- Problem 1
In the profile of Lori, list every surface she painted "over the years that followed" her first sale.
- Problem 2
For each statement, answer yes or no depending on whether the profile of Lori supports it, and quote the words that decide it. (a) Lori grew up in Lincoln. (b) She once apprenticed with a commercial jeweler. (c) The first horse she rode was a sorrel.
- Problem 3
Return everything in the profile of Lori from "Lori grew up" down to "start in the art world.", copied word for word.

- Passage
begin

Lori grew up in Tucson, the daughter of a handyman and a kindergarten schoolteacher, but from the age of five she spent her summers with her great-aunt in Lincoln. There, to keep her occupied, she was given the job of touching up the antiques that needed to be repainted. For diversion, Lori would sometimes let her imagination take over and paint designs and scenes on old milk cans and coal scuttles. One day a customer purchased one and, according to Lori, “That gave me my start in the art world.
Over the years that followed she painted the surfaces of anything and everything: doors and door knobs, bird baths, floor safes, the inside of pocket watch faces, and, when there was nothing else around, river rocks. So encouraged was she by the commercial side of art that when she graduated from high school she decided to make a go of it as a freelance artist, which led to jobs designing newspaper ads for Handy Andy, a forerunner to Home Depot; and creating silk screens for a T-shirt and Tile company. For a while she apprenticed with a commercial jeweler, working in gold, silver and platinum. She has illustrated books, produced her own line of greeting cards, and exhibits fine art paintings in galleries. Full-time, part-time, she was willing to do “anything I could to make a buck in the art world.”
Side-by-side with her commitment to Art was her love of horses. “Since I was yea-high to the curbside, I collected Breyer Horses. There was a donkey that was boarded down the street from us, and the highlight of my day was feeding him a carrot. The first horse I actually rode was Mr. Ed, a palomino out of racing stock retired to a farm next to my aunt in Lincoln.”
Her passion for art and horses came together when she saw a Call for Designs in a magazine from The Trail of Painted Ponies in 2001. Immediately she knew what she wanted to paint. “My girlfriend married a character who had a ranching business. The first time I visited them I got there at night, and the next morning we were going to go for a ride and she handed me a halter and told me there was a sorrel out among the cattle, I should go get him. The house was surrounded by a picket fence and beyond that, as far as you could see, all you could see were Herefords. I walked around for a while, moving among the cows, calves and bulls, but I couldn’t find the horse. Finally I gave up, and after my friend had a good laugh, she came out with bucket of grain, shook it, and this head popped up with the ears standing straight. Apparently he would hide among the cattle when he thought he was going to be ridden, but when it came to grain, he couldn’t resist.”

end

- Information shown
begin

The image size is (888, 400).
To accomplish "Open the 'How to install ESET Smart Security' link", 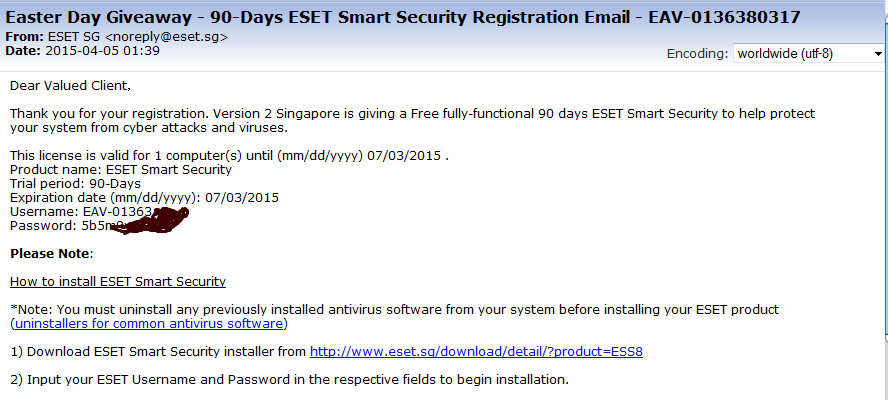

end

- Result 1
doors, door knobs, bird baths, floor safes, the inside of pocket watch faces, river rocks

- Result 2
(a) No: "Lori grew up in Tucson"
(b) Yes: "For a while she apprenticed with a commercial jeweler"
(c) No: "The first horse I actually rode was Mr. Ed, a palomino"

- Result 3
Lori grew up in Tucson, the daughter of a handyman and a kindergarten schoolteacher, but from the age of five she spent her summers with her great-aunt in Lincoln. There, to keep her occupied, she was given the job of touching up the antiques that needed to be repainted. For diversion, Lori would sometimes let her imagination take over and paint designs and scenes on old milk cans and coal scuttles. One day a customer purchased one and, according to Lori, “That gave me my start in the art world.